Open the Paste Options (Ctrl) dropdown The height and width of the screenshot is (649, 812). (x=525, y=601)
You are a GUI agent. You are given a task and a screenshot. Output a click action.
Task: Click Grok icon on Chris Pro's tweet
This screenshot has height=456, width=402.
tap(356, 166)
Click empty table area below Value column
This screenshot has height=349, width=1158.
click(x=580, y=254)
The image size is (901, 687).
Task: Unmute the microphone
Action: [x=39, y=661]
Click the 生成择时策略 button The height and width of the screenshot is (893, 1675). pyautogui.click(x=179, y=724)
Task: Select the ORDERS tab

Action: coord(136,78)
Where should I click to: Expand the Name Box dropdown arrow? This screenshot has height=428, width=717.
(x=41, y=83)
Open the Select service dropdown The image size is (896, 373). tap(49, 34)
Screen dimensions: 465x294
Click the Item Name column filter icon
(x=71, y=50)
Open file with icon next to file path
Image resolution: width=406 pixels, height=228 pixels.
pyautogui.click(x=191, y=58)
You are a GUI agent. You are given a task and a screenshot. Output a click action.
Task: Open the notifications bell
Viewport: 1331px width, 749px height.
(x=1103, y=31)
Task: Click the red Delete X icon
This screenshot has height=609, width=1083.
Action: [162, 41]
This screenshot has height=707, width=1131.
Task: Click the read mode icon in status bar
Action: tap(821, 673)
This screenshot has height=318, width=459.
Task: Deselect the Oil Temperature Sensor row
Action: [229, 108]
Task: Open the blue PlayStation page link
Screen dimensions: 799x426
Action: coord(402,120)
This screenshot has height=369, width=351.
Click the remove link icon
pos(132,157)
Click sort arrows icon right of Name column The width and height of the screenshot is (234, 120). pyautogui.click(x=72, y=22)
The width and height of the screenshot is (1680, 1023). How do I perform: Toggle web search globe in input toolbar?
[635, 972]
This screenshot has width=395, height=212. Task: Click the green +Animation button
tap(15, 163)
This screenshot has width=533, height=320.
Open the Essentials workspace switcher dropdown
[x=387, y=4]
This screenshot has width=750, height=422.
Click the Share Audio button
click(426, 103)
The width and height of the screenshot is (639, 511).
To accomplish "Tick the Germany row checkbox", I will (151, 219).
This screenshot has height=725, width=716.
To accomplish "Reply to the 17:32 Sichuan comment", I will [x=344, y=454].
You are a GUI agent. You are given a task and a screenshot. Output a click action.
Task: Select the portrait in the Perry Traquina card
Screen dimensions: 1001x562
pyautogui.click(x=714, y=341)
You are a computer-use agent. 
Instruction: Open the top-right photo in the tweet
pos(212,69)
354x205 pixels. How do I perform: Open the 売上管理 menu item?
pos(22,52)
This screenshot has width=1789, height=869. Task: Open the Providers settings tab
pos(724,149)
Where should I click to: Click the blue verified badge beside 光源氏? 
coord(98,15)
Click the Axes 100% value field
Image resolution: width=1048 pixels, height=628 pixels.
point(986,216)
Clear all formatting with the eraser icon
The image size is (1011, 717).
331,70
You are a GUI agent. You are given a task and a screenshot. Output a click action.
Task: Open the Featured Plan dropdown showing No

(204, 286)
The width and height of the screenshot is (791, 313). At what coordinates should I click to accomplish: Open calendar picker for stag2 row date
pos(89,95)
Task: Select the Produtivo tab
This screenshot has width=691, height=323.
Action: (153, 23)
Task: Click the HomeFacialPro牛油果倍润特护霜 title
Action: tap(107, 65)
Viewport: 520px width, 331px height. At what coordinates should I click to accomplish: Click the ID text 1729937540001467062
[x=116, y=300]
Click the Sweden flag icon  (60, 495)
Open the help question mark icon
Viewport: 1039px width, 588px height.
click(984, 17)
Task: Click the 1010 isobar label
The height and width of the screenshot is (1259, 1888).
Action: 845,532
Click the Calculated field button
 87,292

Task description
Reproduce all of the records above, word for word and in their original order.

Response to the exercise
Open the Paste Options (Ctrl) dropdown The height and width of the screenshot is (649, 812). (x=525, y=601)
You are a GUI agent. You are given a task and a screenshot. Output a click action.
Task: Click Grok icon on Chris Pro's tweet
This screenshot has height=456, width=402.
tap(356, 166)
Click empty table area below Value column
This screenshot has height=349, width=1158.
click(x=580, y=254)
The image size is (901, 687).
Task: Unmute the microphone
Action: [x=39, y=661]
Click the 生成择时策略 button The height and width of the screenshot is (893, 1675). pyautogui.click(x=179, y=724)
Task: Select the ORDERS tab

Action: coord(136,78)
Where should I click to: Expand the Name Box dropdown arrow? This screenshot has height=428, width=717.
(x=41, y=83)
Open the Select service dropdown The image size is (896, 373). tap(49, 34)
Screen dimensions: 465x294
Click the Item Name column filter icon
(x=71, y=50)
Open file with icon next to file path
Image resolution: width=406 pixels, height=228 pixels.
pyautogui.click(x=191, y=58)
You are a GUI agent. You are given a task and a screenshot. Output a click action.
Task: Open the notifications bell
Viewport: 1331px width, 749px height.
(x=1103, y=31)
Task: Click the red Delete X icon
This screenshot has height=609, width=1083.
Action: [162, 41]
This screenshot has height=707, width=1131.
Task: Click the read mode icon in status bar
Action: tap(821, 673)
This screenshot has height=318, width=459.
Task: Deselect the Oil Temperature Sensor row
Action: [229, 108]
Task: Open the blue PlayStation page link
Screen dimensions: 799x426
Action: coord(402,120)
This screenshot has height=369, width=351.
Click the remove link icon
pos(132,157)
Click sort arrows icon right of Name column The width and height of the screenshot is (234, 120). pyautogui.click(x=72, y=22)
The width and height of the screenshot is (1680, 1023). How do I perform: Toggle web search globe in input toolbar?
[635, 972]
This screenshot has width=395, height=212. Task: Click the green +Animation button
tap(15, 163)
This screenshot has width=533, height=320.
Open the Essentials workspace switcher dropdown
[x=387, y=4]
This screenshot has width=750, height=422.
Click the Share Audio button
click(426, 103)
The width and height of the screenshot is (639, 511).
To accomplish "Tick the Germany row checkbox", I will (151, 219).
This screenshot has height=725, width=716.
To accomplish "Reply to the 17:32 Sichuan comment", I will [x=344, y=454].
You are a GUI agent. You are given a task and a screenshot. Output a click action.
Task: Select the portrait in the Perry Traquina card
Screen dimensions: 1001x562
pyautogui.click(x=714, y=341)
You are a computer-use agent. 
Instruction: Open the top-right photo in the tweet
pos(212,69)
354x205 pixels. How do I perform: Open the 売上管理 menu item?
pos(22,52)
This screenshot has width=1789, height=869. Task: Open the Providers settings tab
pos(724,149)
Where should I click to: Click the blue verified badge beside 光源氏? 
coord(98,15)
Click the Axes 100% value field
Image resolution: width=1048 pixels, height=628 pixels.
point(986,216)
Clear all formatting with the eraser icon
The image size is (1011, 717).
331,70
You are a GUI agent. You are given a task and a screenshot. Output a click action.
Task: Open the Featured Plan dropdown showing No

(204, 286)
The width and height of the screenshot is (791, 313). At what coordinates should I click to accomplish: Open calendar picker for stag2 row date
pos(89,95)
Task: Select the Produtivo tab
This screenshot has width=691, height=323.
Action: (153, 23)
Task: Click the HomeFacialPro牛油果倍润特护霜 title
Action: tap(107, 65)
Viewport: 520px width, 331px height. At what coordinates should I click to accomplish: Click the ID text 1729937540001467062
[x=116, y=300]
Click the Sweden flag icon  (60, 495)
Open the help question mark icon
Viewport: 1039px width, 588px height.
click(984, 17)
Task: Click the 1010 isobar label
The height and width of the screenshot is (1259, 1888).
Action: 845,532
Click the Calculated field button
 87,292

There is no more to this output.